DIRECTION -> Please copy the lines of the items below without any change, starting with the line that contains "Anmelden (250, 1472)" and going on through the line that contains "Днепр (610, 2126)", with both of those lines included and nothing else.

[Stored data entries]
* begin *

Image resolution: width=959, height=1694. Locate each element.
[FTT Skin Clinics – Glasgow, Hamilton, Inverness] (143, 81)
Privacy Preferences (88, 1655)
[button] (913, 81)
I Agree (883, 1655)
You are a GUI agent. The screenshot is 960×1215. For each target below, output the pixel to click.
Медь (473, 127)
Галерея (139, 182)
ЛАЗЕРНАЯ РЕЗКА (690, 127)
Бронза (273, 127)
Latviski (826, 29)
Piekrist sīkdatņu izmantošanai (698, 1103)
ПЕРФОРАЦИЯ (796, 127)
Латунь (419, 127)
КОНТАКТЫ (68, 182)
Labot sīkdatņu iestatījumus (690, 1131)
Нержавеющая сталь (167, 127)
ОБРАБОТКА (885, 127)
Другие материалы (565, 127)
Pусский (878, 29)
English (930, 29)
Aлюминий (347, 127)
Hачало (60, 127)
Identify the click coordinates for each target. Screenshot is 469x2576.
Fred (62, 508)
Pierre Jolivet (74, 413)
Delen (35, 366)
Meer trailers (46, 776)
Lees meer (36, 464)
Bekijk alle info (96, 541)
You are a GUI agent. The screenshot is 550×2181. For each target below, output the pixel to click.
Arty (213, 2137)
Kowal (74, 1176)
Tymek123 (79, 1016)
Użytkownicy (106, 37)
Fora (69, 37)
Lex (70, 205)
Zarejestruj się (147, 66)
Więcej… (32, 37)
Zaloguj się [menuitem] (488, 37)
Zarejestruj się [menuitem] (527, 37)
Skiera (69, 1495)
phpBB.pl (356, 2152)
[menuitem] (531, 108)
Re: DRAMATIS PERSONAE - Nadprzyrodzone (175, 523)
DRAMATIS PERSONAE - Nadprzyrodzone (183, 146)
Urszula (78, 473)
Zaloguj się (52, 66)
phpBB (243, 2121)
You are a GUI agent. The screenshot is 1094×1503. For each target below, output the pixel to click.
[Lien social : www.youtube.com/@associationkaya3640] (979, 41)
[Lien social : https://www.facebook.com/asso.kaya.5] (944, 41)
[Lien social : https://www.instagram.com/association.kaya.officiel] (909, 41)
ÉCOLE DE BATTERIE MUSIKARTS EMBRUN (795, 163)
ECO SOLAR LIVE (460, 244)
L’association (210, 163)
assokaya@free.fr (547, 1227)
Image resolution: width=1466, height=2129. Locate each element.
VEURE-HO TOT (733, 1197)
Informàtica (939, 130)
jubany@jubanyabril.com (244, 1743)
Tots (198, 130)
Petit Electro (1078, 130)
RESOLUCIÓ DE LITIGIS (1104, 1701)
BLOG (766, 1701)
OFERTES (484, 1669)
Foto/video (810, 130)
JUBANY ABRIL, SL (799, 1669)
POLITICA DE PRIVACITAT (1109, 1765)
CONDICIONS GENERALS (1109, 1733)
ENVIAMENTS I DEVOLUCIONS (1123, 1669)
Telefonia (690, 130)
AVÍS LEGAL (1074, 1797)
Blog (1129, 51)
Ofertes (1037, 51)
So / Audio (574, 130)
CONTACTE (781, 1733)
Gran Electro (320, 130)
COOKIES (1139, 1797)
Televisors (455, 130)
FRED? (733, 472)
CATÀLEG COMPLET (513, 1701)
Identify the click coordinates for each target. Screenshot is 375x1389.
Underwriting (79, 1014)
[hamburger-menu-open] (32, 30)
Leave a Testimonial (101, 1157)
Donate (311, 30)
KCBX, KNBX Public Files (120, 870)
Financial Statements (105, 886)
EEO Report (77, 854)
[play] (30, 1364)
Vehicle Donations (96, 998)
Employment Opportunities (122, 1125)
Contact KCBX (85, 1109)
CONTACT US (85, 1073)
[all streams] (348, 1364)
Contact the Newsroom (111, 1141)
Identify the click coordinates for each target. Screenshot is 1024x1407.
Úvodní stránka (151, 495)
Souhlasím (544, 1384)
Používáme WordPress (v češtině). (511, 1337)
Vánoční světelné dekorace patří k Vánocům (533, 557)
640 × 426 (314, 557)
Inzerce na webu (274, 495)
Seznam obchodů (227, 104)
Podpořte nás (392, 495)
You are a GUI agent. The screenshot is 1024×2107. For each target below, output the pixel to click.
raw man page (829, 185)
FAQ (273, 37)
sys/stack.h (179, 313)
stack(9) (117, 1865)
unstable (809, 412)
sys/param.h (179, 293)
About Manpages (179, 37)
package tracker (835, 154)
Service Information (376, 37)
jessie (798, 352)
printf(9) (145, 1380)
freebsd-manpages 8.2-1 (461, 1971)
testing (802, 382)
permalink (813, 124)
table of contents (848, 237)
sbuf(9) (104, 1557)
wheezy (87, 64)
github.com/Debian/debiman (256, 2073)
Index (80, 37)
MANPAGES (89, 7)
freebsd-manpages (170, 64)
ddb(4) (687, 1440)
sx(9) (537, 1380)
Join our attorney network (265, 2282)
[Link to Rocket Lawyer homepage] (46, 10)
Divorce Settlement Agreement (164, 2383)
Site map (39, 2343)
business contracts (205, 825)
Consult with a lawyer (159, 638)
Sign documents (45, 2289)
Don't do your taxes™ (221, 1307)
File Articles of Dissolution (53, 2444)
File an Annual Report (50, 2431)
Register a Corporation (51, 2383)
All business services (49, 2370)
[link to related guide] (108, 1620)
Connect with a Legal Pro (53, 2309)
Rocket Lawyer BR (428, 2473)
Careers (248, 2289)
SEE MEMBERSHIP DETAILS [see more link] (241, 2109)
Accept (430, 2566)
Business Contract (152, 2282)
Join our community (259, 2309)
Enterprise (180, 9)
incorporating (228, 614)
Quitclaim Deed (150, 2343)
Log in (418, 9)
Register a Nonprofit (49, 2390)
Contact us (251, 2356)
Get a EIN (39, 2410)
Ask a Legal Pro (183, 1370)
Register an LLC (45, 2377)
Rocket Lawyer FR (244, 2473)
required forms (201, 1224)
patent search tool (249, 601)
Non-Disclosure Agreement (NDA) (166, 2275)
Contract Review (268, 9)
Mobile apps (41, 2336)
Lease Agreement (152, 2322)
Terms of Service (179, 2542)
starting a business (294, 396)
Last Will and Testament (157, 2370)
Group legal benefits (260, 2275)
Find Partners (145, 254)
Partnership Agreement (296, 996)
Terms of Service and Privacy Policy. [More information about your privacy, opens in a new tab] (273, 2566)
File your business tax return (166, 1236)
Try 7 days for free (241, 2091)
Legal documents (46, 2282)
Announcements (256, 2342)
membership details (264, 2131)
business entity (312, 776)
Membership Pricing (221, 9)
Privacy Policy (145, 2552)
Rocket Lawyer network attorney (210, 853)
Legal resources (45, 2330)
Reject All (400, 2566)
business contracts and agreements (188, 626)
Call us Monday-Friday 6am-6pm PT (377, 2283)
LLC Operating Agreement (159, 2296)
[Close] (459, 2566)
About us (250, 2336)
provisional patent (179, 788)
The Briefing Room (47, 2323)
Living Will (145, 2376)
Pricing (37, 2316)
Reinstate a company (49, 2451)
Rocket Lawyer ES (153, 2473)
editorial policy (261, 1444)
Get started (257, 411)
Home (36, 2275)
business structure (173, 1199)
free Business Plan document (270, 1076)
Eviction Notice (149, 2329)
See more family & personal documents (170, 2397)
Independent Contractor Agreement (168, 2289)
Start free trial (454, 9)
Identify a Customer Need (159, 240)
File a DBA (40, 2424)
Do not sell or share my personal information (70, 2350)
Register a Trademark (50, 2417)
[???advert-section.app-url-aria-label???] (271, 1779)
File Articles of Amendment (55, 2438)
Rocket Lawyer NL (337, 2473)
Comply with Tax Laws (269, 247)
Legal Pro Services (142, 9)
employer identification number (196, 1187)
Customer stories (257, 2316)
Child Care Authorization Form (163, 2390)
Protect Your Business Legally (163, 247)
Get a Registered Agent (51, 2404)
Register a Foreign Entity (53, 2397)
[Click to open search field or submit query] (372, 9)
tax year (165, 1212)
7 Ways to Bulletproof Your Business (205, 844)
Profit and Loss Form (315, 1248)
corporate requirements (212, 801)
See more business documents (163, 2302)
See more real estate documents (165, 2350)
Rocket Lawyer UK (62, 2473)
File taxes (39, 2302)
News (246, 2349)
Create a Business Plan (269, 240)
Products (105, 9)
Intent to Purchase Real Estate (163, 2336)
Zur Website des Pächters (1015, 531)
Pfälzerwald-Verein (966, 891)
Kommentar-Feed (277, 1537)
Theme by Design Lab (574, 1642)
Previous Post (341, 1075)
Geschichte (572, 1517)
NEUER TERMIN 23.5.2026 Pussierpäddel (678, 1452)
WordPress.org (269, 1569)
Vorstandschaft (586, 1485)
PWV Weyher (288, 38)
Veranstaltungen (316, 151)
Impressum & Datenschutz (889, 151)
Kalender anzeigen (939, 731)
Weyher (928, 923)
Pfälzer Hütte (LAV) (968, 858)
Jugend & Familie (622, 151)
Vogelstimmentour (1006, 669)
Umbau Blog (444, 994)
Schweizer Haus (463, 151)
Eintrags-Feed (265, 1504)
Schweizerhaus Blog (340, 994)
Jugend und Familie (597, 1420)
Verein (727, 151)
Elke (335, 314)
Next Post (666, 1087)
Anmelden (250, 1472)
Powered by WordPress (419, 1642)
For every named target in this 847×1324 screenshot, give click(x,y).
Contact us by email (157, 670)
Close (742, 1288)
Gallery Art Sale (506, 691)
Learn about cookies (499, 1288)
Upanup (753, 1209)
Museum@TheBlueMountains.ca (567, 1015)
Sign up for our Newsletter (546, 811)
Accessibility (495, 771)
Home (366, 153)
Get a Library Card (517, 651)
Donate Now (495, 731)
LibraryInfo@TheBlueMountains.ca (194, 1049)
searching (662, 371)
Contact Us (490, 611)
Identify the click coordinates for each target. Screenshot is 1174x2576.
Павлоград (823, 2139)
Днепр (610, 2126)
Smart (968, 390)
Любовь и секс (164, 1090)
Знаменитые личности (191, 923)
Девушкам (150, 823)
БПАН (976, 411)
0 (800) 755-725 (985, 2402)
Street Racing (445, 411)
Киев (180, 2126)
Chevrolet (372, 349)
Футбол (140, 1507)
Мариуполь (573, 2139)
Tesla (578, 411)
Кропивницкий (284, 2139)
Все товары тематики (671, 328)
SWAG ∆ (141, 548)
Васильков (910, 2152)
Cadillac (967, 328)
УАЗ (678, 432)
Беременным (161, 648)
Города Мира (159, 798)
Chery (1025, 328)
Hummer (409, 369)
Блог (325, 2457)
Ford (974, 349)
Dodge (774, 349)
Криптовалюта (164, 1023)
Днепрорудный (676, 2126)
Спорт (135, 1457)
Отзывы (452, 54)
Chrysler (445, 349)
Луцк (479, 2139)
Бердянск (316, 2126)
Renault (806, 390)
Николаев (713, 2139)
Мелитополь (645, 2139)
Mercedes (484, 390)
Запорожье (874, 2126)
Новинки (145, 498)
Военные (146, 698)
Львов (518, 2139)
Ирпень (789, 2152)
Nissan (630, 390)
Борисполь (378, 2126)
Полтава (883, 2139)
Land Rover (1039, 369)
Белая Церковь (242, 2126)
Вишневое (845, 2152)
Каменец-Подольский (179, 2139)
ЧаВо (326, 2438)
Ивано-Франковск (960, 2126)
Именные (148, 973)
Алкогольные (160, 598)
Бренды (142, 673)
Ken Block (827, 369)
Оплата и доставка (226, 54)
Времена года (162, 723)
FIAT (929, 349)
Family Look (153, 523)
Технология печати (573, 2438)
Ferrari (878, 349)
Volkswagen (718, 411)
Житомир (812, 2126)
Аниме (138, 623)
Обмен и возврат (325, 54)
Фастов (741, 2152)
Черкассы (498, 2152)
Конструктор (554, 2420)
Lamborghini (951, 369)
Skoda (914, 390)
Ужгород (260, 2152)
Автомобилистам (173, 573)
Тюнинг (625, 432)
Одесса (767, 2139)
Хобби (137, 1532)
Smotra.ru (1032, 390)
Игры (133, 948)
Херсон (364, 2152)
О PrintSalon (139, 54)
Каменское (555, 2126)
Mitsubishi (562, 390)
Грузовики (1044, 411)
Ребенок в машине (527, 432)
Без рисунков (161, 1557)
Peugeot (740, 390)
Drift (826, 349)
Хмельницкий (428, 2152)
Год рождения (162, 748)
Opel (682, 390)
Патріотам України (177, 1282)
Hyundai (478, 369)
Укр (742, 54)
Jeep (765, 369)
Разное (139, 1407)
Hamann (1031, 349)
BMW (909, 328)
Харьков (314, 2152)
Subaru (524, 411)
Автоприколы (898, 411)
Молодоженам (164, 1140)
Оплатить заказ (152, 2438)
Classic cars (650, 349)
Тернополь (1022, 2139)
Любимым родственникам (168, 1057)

* end *

TASK RESPONSE ->
Anmelden (250, 1472)
Powered by WordPress (419, 1642)
For every named target in this 847×1324 screenshot, give click(x,y).
Contact us by email (157, 670)
Close (742, 1288)
Gallery Art Sale (506, 691)
Learn about cookies (499, 1288)
Upanup (753, 1209)
Museum@TheBlueMountains.ca (567, 1015)
Sign up for our Newsletter (546, 811)
Accessibility (495, 771)
Home (366, 153)
Get a Library Card (517, 651)
Donate Now (495, 731)
LibraryInfo@TheBlueMountains.ca (194, 1049)
searching (662, 371)
Contact Us (490, 611)
Identify the click coordinates for each target. Screenshot is 1174x2576.
Павлоград (823, 2139)
Днепр (610, 2126)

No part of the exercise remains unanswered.